The practical difference from standard "chat with Claude" workflows:

  • No context re-loading. The rolling memory means the agent knows what happened last session. I don't re-explain the architecture every time.
  • Async work. I can assign 5 tasks, close my laptop, and come back to find them done (or blocked with a clear reason). The agent doesn't need me present.
  • Audit trail. Every action is in Paperclip: who did what, when, with what comment. I can read the full history of any task.
  • Parallel execution. Lobster and Hermes can work on separate tasks simultaneously. Neither knows what the other is doing unless they explicitly share a Paperclip comment thread.

Honest Failure Modes

The dedup guard isn't perfect. I've had spurious re-wake loops slip through when Paperclip attributed a comment incorrectly. The fix was always the same: make the guard more aggressive, checking both author ID and comment recency before deciding to act.

Memory drift. The rolling memory is capped at 100 entries. Context from 3 weeks ago isn't available unless I've promoted it to MEMORY.md. This has caused the occasional "I don't know why this decision was made" moment. Manually curating the long-term memory is still largely a human job.

The verify discipline is hard to maintain. The heartbeat protocol requires the agent to verify state claims by running actual commands before asserting them. In practice, under time pressure or with ambiguous task specs, the agent sometimes makes assumptions. The self-check hook at the end of each heartbeat catches this, but imperfectly.

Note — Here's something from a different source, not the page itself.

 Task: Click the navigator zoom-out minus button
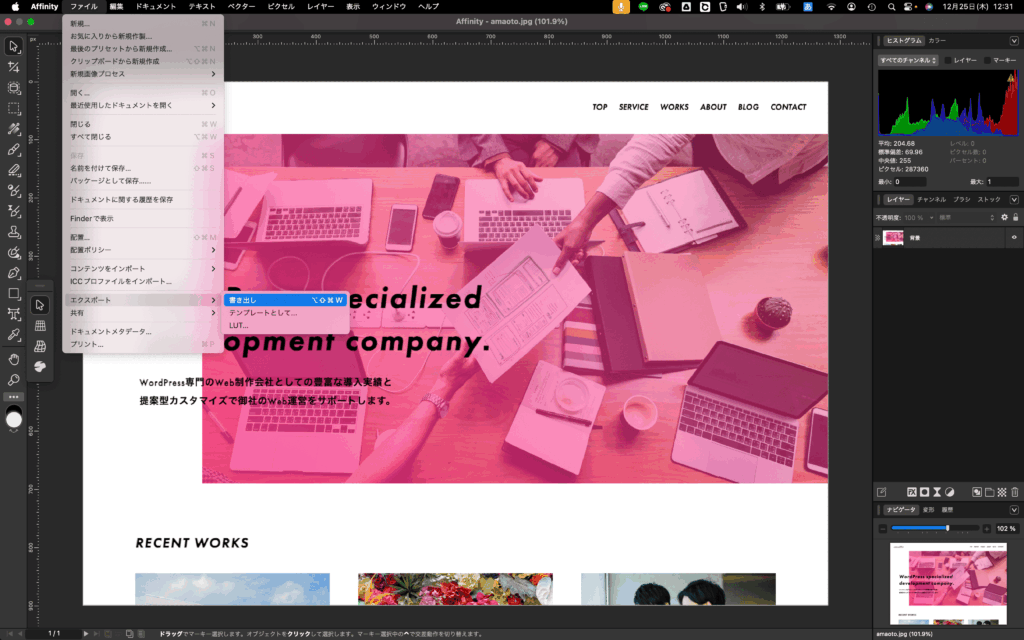[883, 528]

Bootstrapping is slow. The first time you set up a new project or integrate a new tool, there's significant config work: SWAMP_STATE entries, skill files, Paperclip task routing, verify commands. The system is optimized for ongoing work, not greenfield starts.

Where This Goes

The current system runs on one Mac. The next step is making Paperclip cloud-aware: agents that can run on remote machines, task routing that survives network partitions, a shared state that doesn't require both agents to be on the same LAN.

The deeper question is: what does it mean to manage AI agents as employees? The heartbeat protocol already borrows heavily from team management patterns — daily standups, clear acceptance criteria, blockers documented and escalated. The agents work better when treated as colleagues with specific expertise rather than as tools to prompt.

Whether that's a metaphor or something more structural, I'm still figuring out.